* **Exercise passage**
========================================================================
September 17th, 2016

Some special education experts say that New York’s assessment tests, aligned with Common Core standards and intended to improve student achievement, are not producing good outcomes for students with disabilities.

Last year, throughout the state, there were 190 school districts in which no third-grade special education students were proficient on the language arts test. In New York City, only 12 percent of students with disabilities scored “proficient” or higher in math; in English it was 7 percent. Critics say that special education students should not have to take the same exams that are taken by students without disabilities. Last year, 20 percent of all New York students opted out of taking the exams.

school-suppliesOn the other side of this debate are special education advocates who say that setting high standards for students with disabilities encourages them to achieve. These advocates say that with the right supports and services, special education students can score just as well on these exams as their peers without disabilities.

PS 172 in Brooklyn is one school that has improved the performance of its special education students on Common Core exams. At PS 172, 27.6 percent of the students have individualized education programs (IEPs), well above the 18 percent citywide average. The school prides itself on personalized instruction and integration of special education students with the general education classroom. The school uses “push-in” therapists and teachers who come to the general classroom to work with students who need their services, rather than removing the students from class. This helps reduce the stigma of special education and ensures that students do not miss out on the culture of the classroom.

The results at PS 172 speak for themselves. Of the 70 students from grades 3 to 5 tested last year, nearly all were proficient in math, and about 60 percent were proficient in language arts.
========================================================================
* **Material shown**
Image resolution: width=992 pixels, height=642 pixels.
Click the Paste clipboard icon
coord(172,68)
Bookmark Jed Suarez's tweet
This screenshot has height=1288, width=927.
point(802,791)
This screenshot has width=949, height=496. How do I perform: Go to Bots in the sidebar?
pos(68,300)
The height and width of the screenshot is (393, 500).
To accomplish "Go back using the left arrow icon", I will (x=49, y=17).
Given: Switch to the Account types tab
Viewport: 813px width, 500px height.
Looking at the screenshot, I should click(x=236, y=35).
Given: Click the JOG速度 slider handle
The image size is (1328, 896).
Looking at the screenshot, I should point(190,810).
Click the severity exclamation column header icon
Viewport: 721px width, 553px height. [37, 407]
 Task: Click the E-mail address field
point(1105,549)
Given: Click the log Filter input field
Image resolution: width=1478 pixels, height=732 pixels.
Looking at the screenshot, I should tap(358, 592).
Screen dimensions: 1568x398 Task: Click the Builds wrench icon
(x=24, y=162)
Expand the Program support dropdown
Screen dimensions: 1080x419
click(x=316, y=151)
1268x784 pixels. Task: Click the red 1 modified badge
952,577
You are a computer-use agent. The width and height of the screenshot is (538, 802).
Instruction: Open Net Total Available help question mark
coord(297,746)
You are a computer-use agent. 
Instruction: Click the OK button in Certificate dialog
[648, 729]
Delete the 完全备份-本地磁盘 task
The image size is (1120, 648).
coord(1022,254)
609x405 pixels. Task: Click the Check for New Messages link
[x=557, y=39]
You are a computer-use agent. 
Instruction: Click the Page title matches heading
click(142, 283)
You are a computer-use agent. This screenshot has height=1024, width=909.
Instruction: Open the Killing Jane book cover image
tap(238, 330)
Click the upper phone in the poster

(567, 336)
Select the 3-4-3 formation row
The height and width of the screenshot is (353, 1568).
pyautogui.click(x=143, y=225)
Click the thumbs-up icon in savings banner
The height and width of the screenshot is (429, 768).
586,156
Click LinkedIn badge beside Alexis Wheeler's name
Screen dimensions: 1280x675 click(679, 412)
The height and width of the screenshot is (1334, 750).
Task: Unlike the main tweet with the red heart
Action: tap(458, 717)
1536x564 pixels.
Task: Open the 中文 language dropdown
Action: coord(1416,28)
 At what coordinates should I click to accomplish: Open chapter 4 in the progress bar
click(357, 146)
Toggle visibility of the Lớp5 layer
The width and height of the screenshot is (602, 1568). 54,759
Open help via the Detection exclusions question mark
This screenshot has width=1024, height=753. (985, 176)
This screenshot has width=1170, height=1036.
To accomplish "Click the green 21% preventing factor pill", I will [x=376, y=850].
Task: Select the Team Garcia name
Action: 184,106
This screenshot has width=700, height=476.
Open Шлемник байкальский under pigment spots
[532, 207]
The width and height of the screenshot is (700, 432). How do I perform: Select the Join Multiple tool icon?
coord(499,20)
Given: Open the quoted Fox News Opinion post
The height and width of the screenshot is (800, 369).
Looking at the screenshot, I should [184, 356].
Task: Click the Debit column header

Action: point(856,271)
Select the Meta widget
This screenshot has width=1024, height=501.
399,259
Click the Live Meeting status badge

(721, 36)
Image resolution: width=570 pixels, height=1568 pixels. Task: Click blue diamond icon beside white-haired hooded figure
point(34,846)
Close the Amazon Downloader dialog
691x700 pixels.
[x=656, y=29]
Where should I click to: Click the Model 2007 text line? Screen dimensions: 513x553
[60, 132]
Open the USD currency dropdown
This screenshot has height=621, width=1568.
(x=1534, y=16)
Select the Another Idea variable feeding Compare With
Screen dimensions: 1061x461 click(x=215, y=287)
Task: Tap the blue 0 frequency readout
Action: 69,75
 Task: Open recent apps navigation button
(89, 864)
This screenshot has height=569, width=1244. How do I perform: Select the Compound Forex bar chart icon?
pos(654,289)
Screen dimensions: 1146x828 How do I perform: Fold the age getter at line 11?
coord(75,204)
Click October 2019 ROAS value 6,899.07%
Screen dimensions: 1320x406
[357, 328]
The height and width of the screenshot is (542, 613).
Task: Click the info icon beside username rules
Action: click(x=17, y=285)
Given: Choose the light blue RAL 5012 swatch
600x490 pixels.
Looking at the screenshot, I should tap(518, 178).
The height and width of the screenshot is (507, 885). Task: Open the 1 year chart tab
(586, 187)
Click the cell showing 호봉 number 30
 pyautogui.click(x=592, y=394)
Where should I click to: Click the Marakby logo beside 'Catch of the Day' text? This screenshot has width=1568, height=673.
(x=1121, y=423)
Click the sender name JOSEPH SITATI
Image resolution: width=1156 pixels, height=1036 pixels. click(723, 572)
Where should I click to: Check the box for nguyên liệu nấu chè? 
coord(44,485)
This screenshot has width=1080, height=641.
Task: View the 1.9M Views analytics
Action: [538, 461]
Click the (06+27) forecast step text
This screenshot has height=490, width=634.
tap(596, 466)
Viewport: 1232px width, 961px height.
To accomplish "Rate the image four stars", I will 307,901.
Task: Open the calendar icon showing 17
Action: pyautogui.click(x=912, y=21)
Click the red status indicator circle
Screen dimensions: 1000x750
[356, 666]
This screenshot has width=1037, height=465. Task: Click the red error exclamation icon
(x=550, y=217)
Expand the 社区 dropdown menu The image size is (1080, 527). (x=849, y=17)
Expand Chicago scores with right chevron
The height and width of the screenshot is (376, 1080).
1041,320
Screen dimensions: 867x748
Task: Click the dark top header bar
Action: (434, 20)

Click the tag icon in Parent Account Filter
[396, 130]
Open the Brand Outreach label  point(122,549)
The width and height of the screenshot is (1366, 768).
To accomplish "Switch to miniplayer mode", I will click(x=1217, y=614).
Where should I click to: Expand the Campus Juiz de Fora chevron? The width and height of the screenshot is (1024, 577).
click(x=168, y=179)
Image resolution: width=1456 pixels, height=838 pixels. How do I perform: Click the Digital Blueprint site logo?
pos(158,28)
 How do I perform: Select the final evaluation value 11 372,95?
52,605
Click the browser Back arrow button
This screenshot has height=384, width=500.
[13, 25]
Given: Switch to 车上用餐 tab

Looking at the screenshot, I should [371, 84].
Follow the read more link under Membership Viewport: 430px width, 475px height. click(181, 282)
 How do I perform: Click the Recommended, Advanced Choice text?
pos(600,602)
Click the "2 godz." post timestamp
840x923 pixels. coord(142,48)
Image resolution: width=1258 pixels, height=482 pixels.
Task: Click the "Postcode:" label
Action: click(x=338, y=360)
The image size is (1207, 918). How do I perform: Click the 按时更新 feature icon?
========================================================================
* **Your goal**
Copy the entire passage about New York's Common Core tests and students with disabilities word for word. The material has no connection to the text.

* **Task output**
September 17th, 2016

Some special education experts say that New York’s assessment tests, aligned with Common Core standards and intended to improve student achievement, are not producing good outcomes for students with disabilities.

Last year, throughout the state, there were 190 school districts in which no third-grade special education students were proficient on the language arts test. In New York City, only 12 percent of students with disabilities scored “proficient” or higher in math; in English it was 7 percent. Critics say that special education students should not have to take the same exams that are taken by students without disabilities. Last year, 20 percent of all New York students opted out of taking the exams.

school-suppliesOn the other side of this debate are special education advocates who say that setting high standards for students with disabilities encourages them to achieve. These advocates say that with the right supports and services, special education students can score just as well on these exams as their peers without disabilities.

PS 172 in Brooklyn is one school that has improved the performance of its special education students on Common Core exams. At PS 172, 27.6 percent of the students have individualized education programs (IEPs), well above the 18 percent citywide average. The school prides itself on personalized instruction and integration of special education students with the general education classroom. The school uses “push-in” therapists and teachers who come to the general classroom to work with students who need their services, rather than removing the students from class. This helps reduce the stigma of special education and ensures that students do not miss out on the culture of the classroom.

The results at PS 172 speak for themselves. Of the 70 students from grades 3 to 5 tested last year, nearly all were proficient in math, and about 60 percent were proficient in language arts.